Yerlis is an eager witness to the ways that Amazonia Connect is transforming the lives of small- and medium-scale ranchers. She is thrilled when she receives pictures from the orchards on the producer’s farms, and she is moved by the videos where children support their parents, who can’t read, learn important lessons. 

An opening to continue as ‘la Profesora Yerlis’

Limited connectivity, the lack of digital devices or the skills to use them, have not hindered Yerlis’ work to support field officers and ranchers. The mix of hands-on and virtual training is providing participants with more than just better livestock management practices, but complementary skills that allow them to communicate and follow lessons on their cellphones. 

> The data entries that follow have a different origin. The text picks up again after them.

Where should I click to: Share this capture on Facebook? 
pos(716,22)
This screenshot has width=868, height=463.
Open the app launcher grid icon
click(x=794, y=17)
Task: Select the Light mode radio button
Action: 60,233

Yerlis and field officers have also tested traveling tablets. Over the course of three weeks, lead farmers – also known as community promoters – helped to get nine tablets loaded with Agrolearning lessons to remote areas with connectivity issues. 

“We combined this approach with videos sent from my cell phone, explaining step by step how to complete the lessons and how to record evidence of adoption,” Yerlis said. The effort resulted in 45 people completing their courses, among them 29 women. 

“We sent them their diplomas and prepared a graduation event with a cow themed cake and a present: headsets for their cellphones,” said Yerlis. 

Yerlis is a critical link in the transformation occurring in the fields of Caqueta, where producers are traveling a road towards production in harmony with nature. 

“The biggest satisfaction for me is, having been discriminated against for being a mom and for being a woman, and not being able to find a stable job since 2019, that Solidaridad allowed me to be myself. Now my youngest daughter is turning six. I’m a present mother, a professional, and I’m contributing my little grain of sand to education. By doing this I can tell other mothers to try it, that it is possible”.